Entries on where items appear

-- BEGIN --

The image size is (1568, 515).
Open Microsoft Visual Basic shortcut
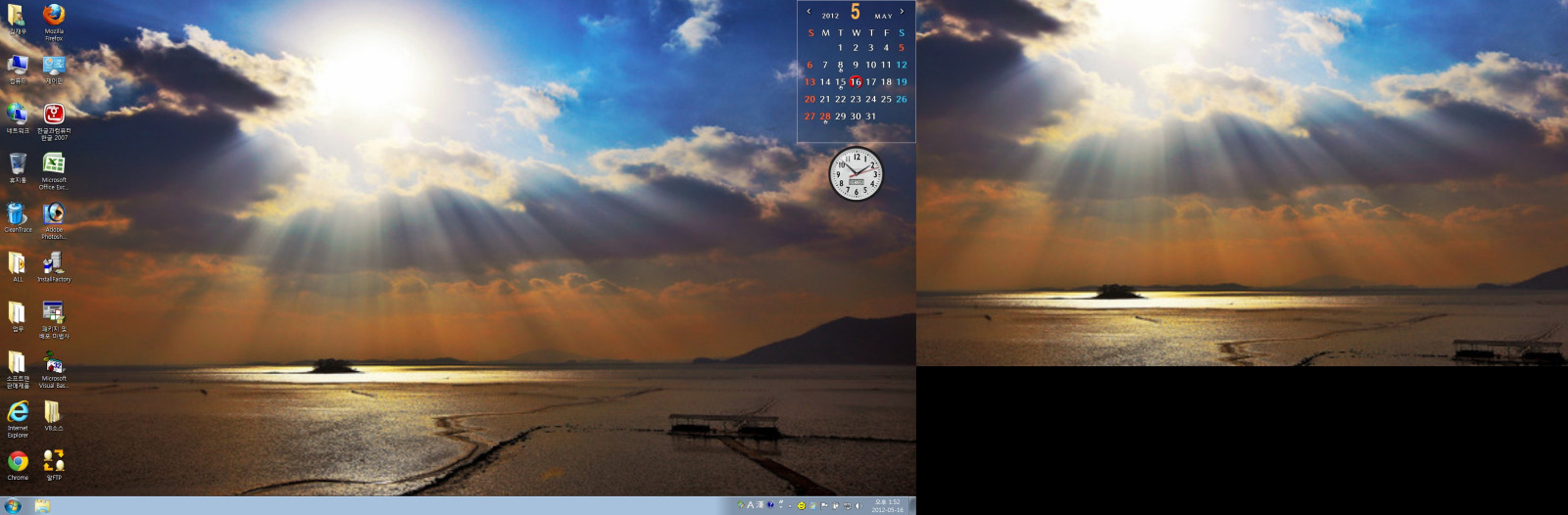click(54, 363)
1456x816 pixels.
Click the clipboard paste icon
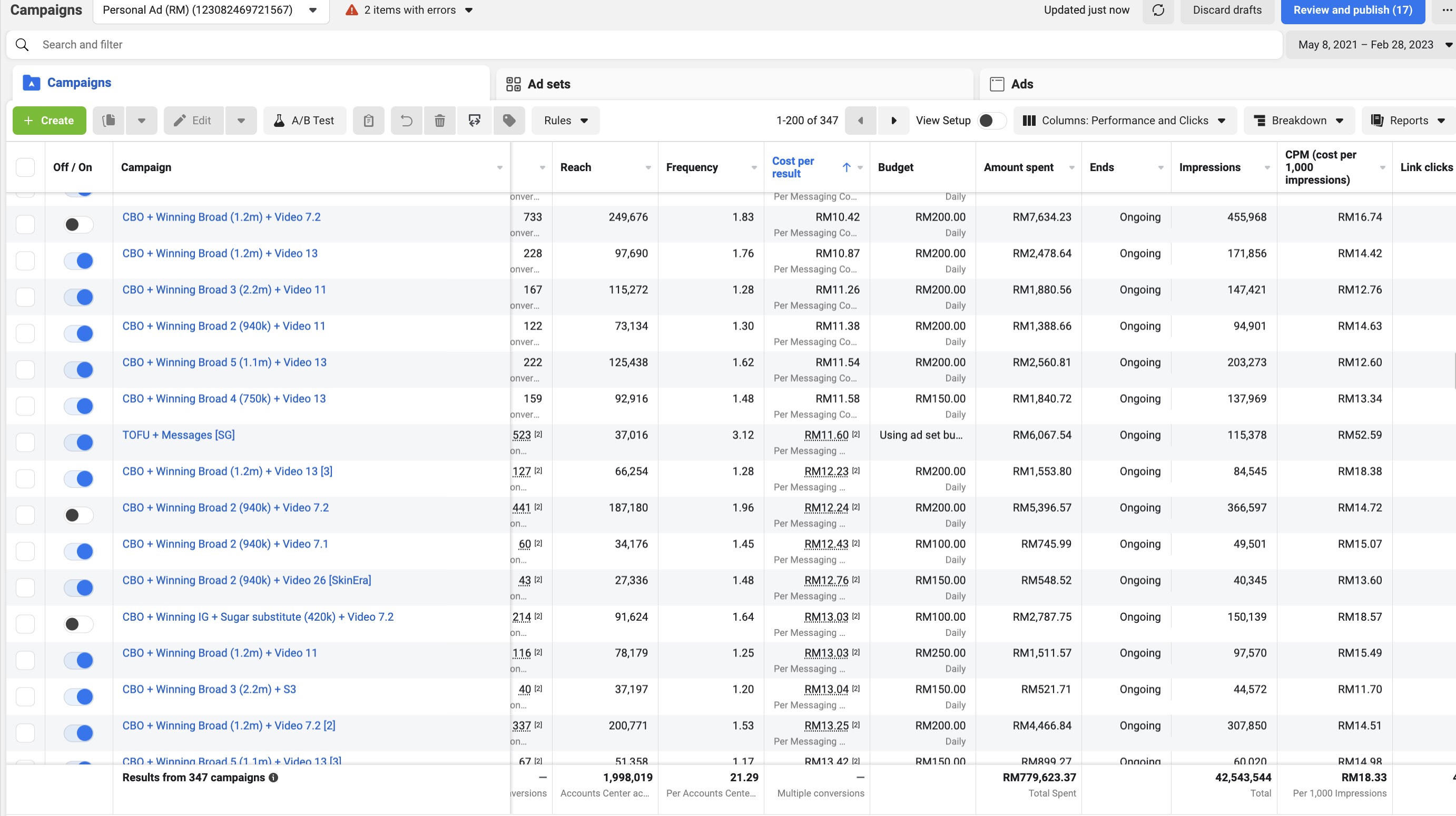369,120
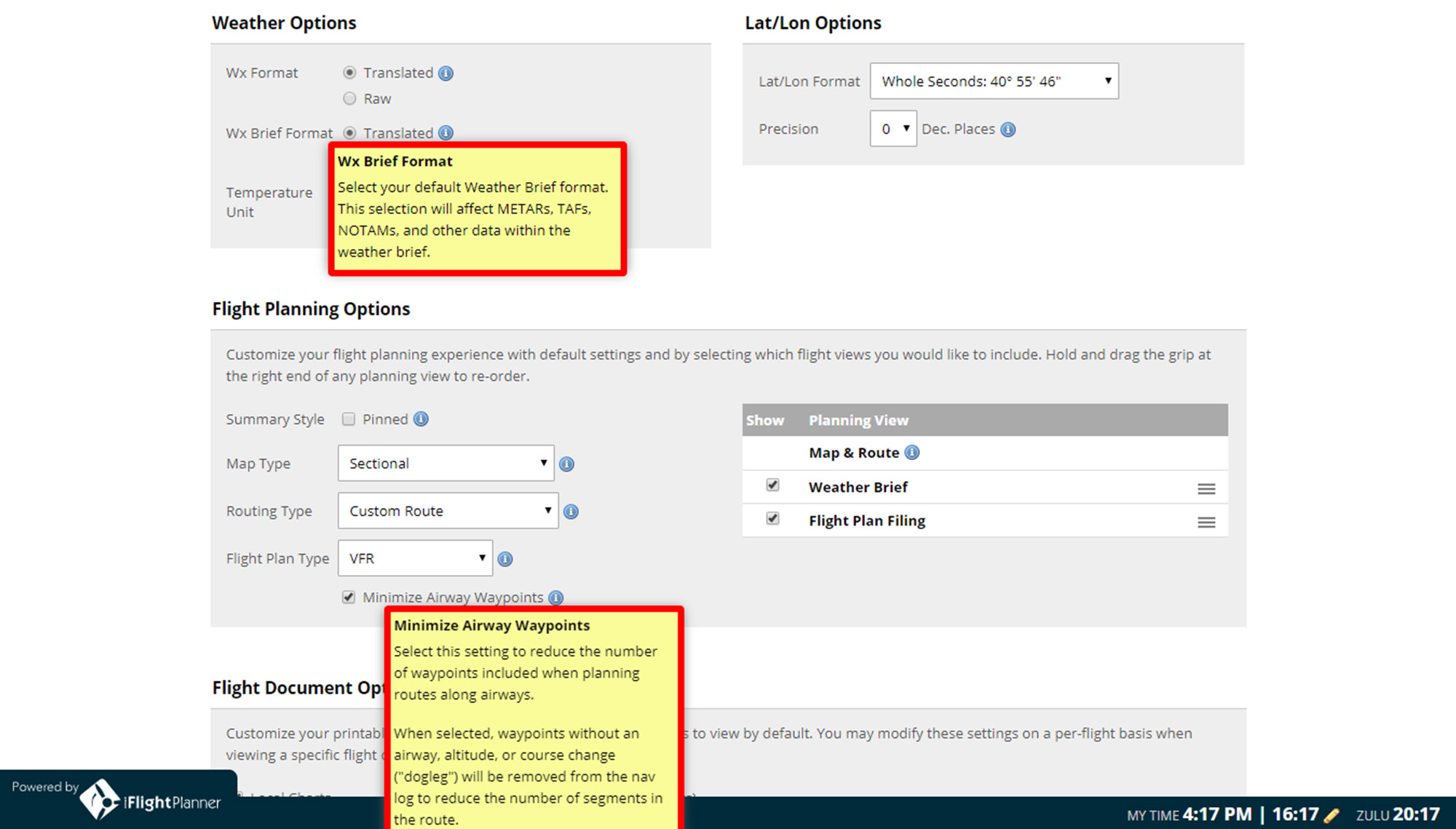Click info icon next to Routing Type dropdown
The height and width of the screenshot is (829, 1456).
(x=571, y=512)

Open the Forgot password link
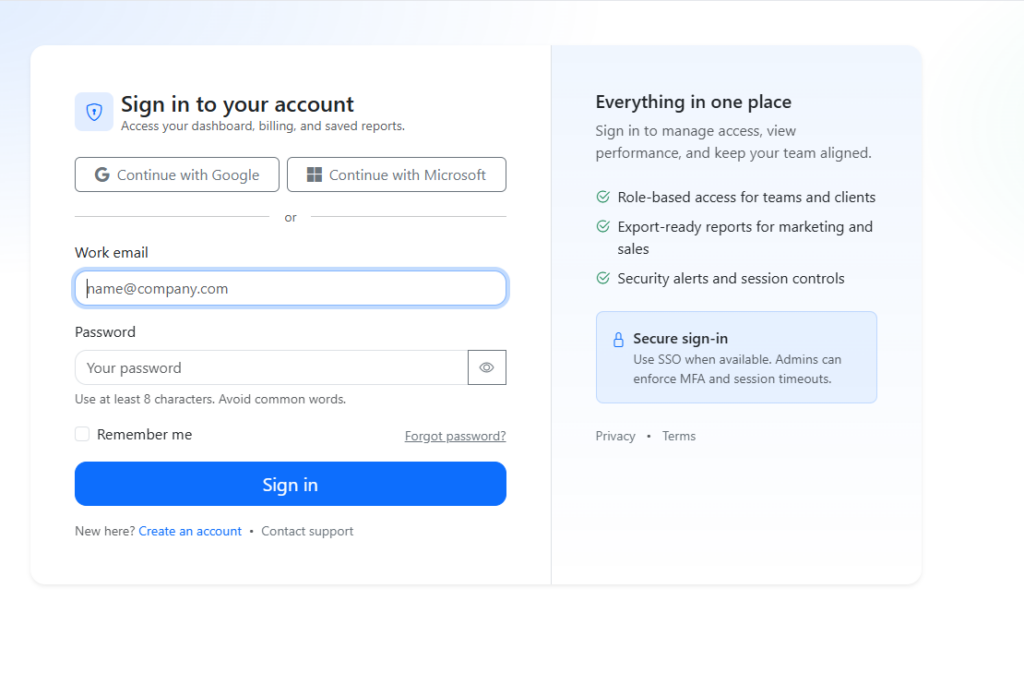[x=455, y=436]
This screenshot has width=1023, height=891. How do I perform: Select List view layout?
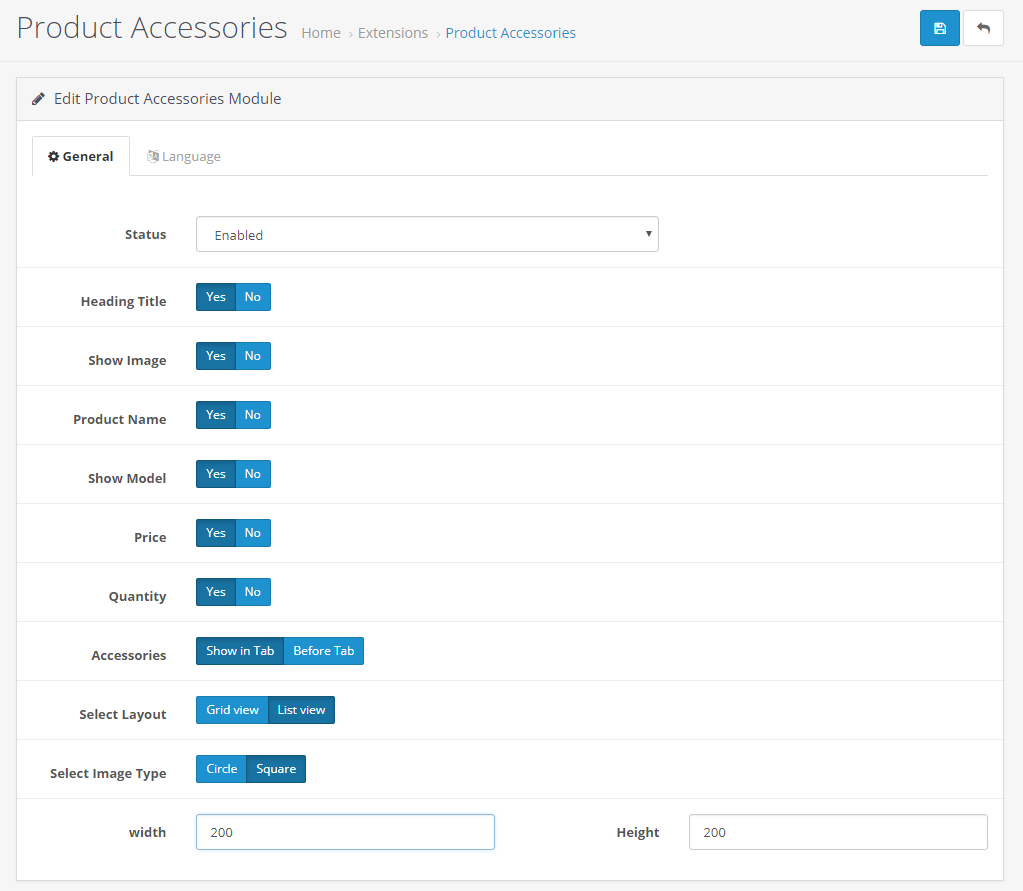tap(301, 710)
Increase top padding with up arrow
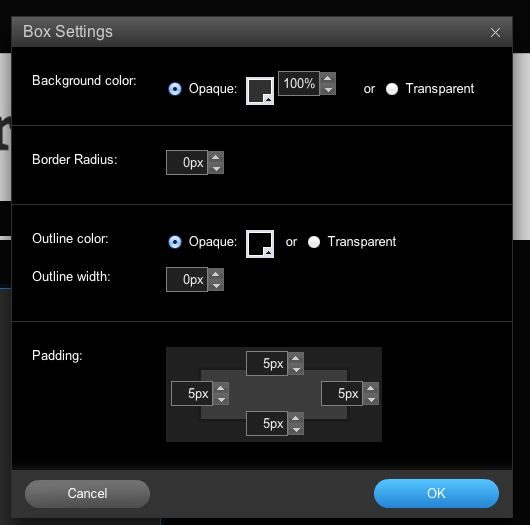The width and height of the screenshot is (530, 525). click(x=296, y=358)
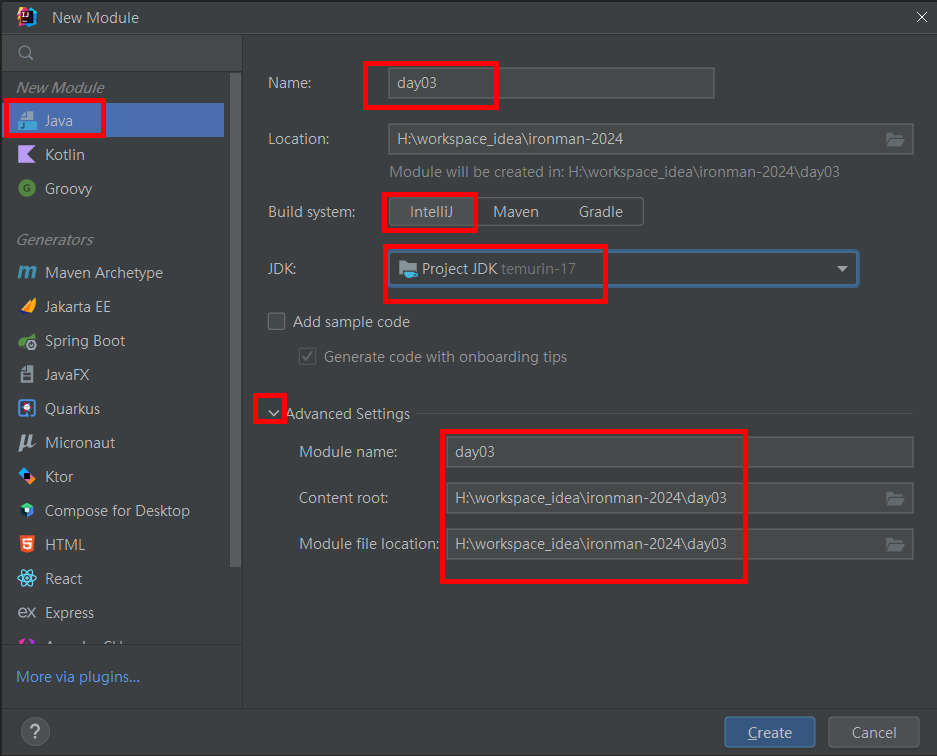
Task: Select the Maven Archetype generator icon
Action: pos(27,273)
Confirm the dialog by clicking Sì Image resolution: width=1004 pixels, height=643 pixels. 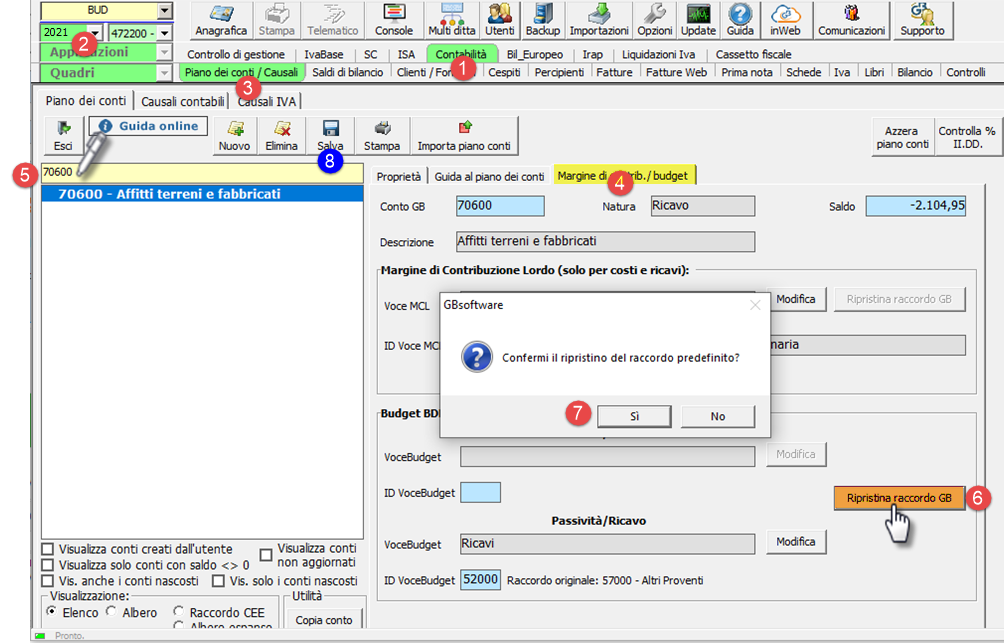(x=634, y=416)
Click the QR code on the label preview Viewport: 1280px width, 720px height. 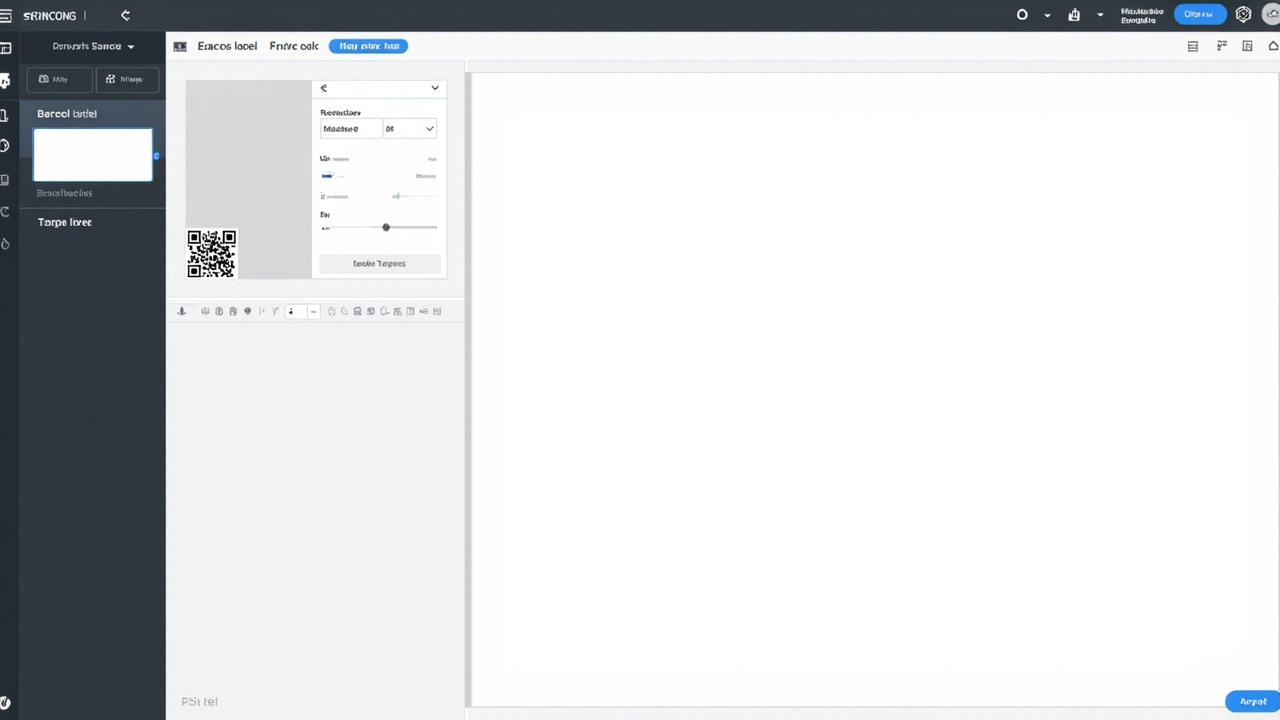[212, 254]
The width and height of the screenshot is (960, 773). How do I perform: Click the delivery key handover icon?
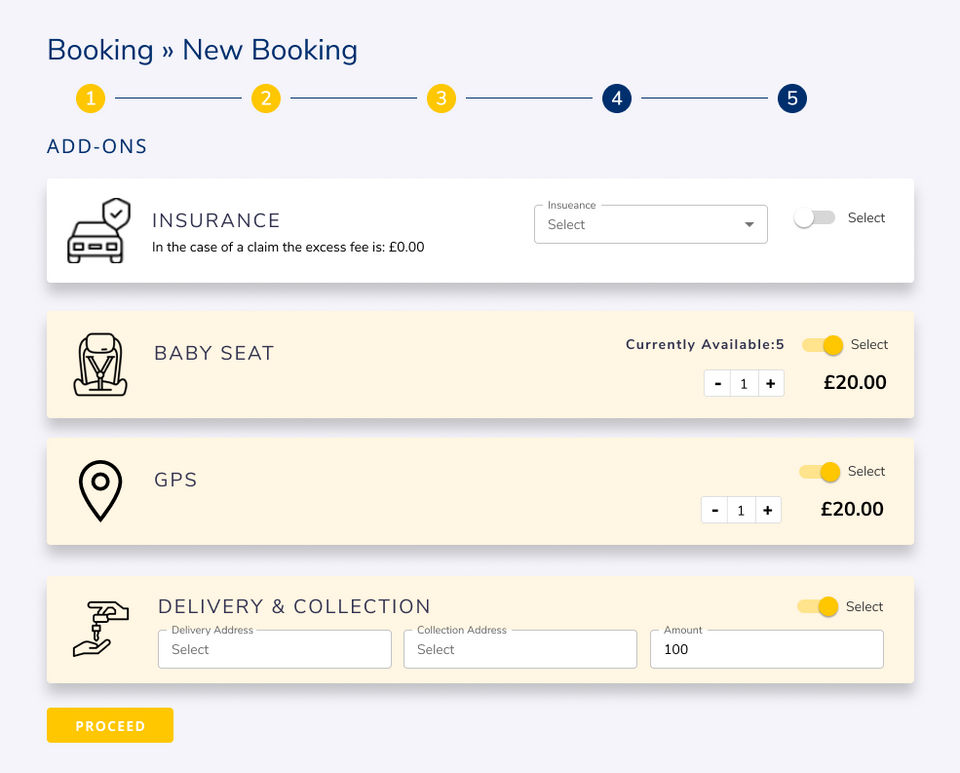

-- END --

> [WHAT IS REQUIRED]:
Reproduce the material above unchanged, from its first line through the line containing "Action: pos(27,273)", with both of those lines included. Omit the pictures.

> [SOLUTION BELOW]:
The image size is (1568, 515).
Open Microsoft Visual Basic shortcut
click(54, 363)
1456x816 pixels.
Click the clipboard paste icon
369,120
Click info icon next to Routing Type dropdown
The height and width of the screenshot is (829, 1456).
(x=571, y=512)

Open the Forgot password link
[x=455, y=436]
This screenshot has width=1023, height=891. How do I perform: Select List view layout?
tap(301, 710)
Increase top padding with up arrow
The width and height of the screenshot is (530, 525). click(x=296, y=358)
Task: Select the Maven Archetype generator icon
Action: pos(27,273)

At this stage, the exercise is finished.